The amount of goods and services we sell to the EU is roughly 18 times greater than our proportionate size to Europe. In 2016, that was £240 billion out of our total of £550 billion exports.

Yes, here in the UK, we persist in thinking about splendid isolation. We dream about the glories of Britain as a standalone island.

If we rely simply on the maths, on the basis of these figures we might expect to be 18 times worse off if we leave the EU. Everyone can decide for themselves where the power base will be in those negotiations. I’m not going to make any comment here.

What is important to me is how we frame economics in a networked age.

It doesn’t seem there is a common understanding in place regarding how today’s global economic landscape can best be described. For some people, the digital economy and the emergence of algorithms and AI is characterized as a Fourth Industrial Revolution.

What seems obvious is the way we describe it, even metaphorically, is likely to frame our response. And so, for this reason, I want to argue here that I think describing the times we’re living in today as ‘industrial’ anything, is dangerous.

I think we are in a rage against the machines currently of some sort. When I observe the viscerally sphincter-tightening and restrictive response of pining for when things were ‘great again’ or when the UK was a mighty island, I think some of it’s a reaction to the vulnerability people are feeling and describe in the context of today’s uncertain, complex and ambiguous economic and political operating environments. A new, ‘VUCA’ world.

We can blame politicians, and maybe also machines for that. Uncertainty seems to be building generally. It would be naïve not to acknowledge that in part it’s building due to the emerging supremacy of algorithmic programming at humans’ expense. Humans cannot react as fast to events as algorithms can. They contain as much information or knowledge.

Machines can do that better today, because they are networked. That is, after all, what the internet gave us.

So why do we not apply that networked thinking to the rest of the way we live today? Logically, that’s what we should do if we wish to acclimatise to a machine-driven landscape; not by being more industrial, because that can be automated, by being more networked.

One reason might be because good governance in a networked age is really hard. Boundaries are blurry. Both sides have to win, but trust is difficult to establish and very often in short supply.

Our connected world has come together, but we haven’t figured the implications of being connected, being wired, and all the things that are different now.

Industrial models are hierarchical, elites at the top, winner takes all. They’re ‘jfdi’ cultures, not particularly consensual, and success comes from an alpha male mindset, ‘I win:you lose’ thinking. None of this is stuff we verbalize too well out loud.

To use a phrase, ‘we just get on with the job in front of us’. The underlying dynamic of this, however, is that market success comes from market share; the size of one’s slice of the pie.

This mindset only works for so long. Economic inequality is driving the risk of commercial stagnation. Networks create compound value, and now I think much smarter networked strategies need to surface.

To go back to the UK as an example, the UK, it can flourish independently no matter how small it is as part of a thriving network by redrawing the way it develops, specifically by how it develops networked capability, thinking across disciplines, and working at intersections. Maybe geographic boundaries are less relevant today and good governance can be conducted and applied through blockchain technology. The point is, there are options.
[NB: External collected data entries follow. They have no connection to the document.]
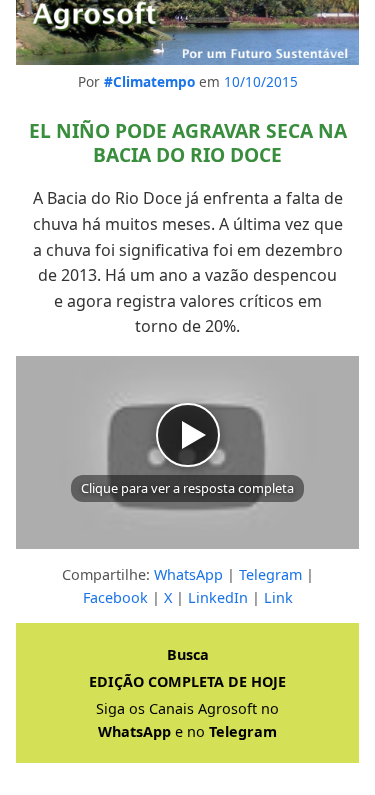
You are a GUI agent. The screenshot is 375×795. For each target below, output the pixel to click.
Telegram (270, 574)
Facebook (115, 597)
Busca (188, 654)
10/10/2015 (261, 81)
To ignore the basic dynamic value that exists within networks is foolish. If we frame our economic landscape today as industrial – no matter if it’s a third, fourth or fifth iteration of industry – it locks us into an old and obsolescent past and ways of thinking.

It locks out the creative capability human beings can bring to innovation when ‘industry’ becomes automated.

Size matters, and it matters not, simultaneously. What is crucial is understanding border control in new and more nuanced forms. This is the task of leaders today.

Estonia and the EU are both toying with the idea of e-residency. For any region, large or small, strategic development from here on in will be more powerful and effective if it involves this digital, virtual component – of like-mindedness operating across borders, the compound value of networks and in developing them, and of valuing difference and capitalizing on it.

When the world is uncertain, strong networks thrive. It’s also something the ‘no man is an island’ axiom encapsulates. Small regions need networks. Good border and boundary governance is part of healthy networked thinking too.

I think Brexit is a contemporary existential discussion about isolation and connection.

And Brexit is about those two fundamental things – isolation and connection – and how we deal with them in a networked age, as much as it is about economics, people, their capabilities and their quality of life.

Clocks can’t be turned back, things can never be the same again, and that is a loss.

But I think we have more options if we break out from being land-locked by old thinking, and consider, with partners and allies, how we move forward and design an effective, networked future.